Stored data below:
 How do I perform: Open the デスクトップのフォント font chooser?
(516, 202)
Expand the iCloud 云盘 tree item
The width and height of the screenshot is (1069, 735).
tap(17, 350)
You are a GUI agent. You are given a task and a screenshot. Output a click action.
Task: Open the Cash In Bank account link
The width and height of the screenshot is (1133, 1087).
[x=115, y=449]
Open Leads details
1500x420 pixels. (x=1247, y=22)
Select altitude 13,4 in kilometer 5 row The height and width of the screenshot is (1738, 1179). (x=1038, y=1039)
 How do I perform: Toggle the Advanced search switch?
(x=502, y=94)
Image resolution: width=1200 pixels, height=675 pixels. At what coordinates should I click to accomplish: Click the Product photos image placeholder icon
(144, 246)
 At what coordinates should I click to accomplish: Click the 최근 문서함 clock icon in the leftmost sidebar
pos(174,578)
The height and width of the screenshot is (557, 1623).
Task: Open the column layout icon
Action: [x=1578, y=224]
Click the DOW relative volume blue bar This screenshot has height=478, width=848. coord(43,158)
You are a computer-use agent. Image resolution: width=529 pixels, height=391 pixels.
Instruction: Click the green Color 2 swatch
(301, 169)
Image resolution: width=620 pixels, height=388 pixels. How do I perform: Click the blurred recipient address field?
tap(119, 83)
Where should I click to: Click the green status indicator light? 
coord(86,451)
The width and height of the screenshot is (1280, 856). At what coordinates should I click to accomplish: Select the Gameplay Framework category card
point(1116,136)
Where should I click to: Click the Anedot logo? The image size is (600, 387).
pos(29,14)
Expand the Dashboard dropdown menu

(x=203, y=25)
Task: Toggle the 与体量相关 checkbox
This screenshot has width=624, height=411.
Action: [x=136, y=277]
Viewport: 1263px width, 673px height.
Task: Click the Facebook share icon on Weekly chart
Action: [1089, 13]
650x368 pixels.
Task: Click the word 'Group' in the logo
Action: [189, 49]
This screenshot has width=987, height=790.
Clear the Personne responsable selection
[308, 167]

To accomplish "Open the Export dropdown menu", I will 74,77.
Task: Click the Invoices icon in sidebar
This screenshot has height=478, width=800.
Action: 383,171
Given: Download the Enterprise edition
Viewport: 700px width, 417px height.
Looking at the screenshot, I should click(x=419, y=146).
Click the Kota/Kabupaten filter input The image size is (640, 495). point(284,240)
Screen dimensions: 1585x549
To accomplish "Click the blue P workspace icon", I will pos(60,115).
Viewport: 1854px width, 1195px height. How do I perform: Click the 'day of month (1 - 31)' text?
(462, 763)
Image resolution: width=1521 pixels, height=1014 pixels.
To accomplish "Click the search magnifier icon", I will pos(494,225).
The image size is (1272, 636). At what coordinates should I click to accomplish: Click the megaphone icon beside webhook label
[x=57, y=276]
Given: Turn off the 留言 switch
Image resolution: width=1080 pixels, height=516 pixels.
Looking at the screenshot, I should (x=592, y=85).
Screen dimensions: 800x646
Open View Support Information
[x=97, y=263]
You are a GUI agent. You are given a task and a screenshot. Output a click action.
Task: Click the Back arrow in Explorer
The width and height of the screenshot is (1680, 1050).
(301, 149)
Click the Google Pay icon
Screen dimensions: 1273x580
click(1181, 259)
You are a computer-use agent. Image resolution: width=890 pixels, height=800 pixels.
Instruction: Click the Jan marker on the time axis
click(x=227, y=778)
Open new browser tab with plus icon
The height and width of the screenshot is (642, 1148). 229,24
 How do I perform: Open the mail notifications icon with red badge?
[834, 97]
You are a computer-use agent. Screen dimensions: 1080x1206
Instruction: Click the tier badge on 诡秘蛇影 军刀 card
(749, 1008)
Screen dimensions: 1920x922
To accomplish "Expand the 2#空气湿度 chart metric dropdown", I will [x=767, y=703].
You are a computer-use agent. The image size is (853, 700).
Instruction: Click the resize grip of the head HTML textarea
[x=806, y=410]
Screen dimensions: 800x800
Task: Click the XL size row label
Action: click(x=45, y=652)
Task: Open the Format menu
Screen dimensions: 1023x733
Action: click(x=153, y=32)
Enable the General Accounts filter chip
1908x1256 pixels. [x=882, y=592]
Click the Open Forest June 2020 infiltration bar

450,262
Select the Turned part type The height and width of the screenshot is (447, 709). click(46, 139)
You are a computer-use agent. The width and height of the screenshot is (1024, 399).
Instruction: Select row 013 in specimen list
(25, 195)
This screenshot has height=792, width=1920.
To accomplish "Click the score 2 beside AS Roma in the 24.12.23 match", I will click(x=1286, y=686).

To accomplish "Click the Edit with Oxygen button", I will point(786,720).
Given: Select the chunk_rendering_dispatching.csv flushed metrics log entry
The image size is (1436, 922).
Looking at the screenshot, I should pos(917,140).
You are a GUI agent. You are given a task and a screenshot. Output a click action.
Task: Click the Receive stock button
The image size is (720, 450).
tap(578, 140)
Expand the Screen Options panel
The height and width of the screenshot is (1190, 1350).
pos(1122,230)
End of Stored data.
Working through the records, find each line containing the word "button" and copy it.

To accomplish "Click the Edit with Oxygen button", I will point(786,720).
Task: Click the Receive stock button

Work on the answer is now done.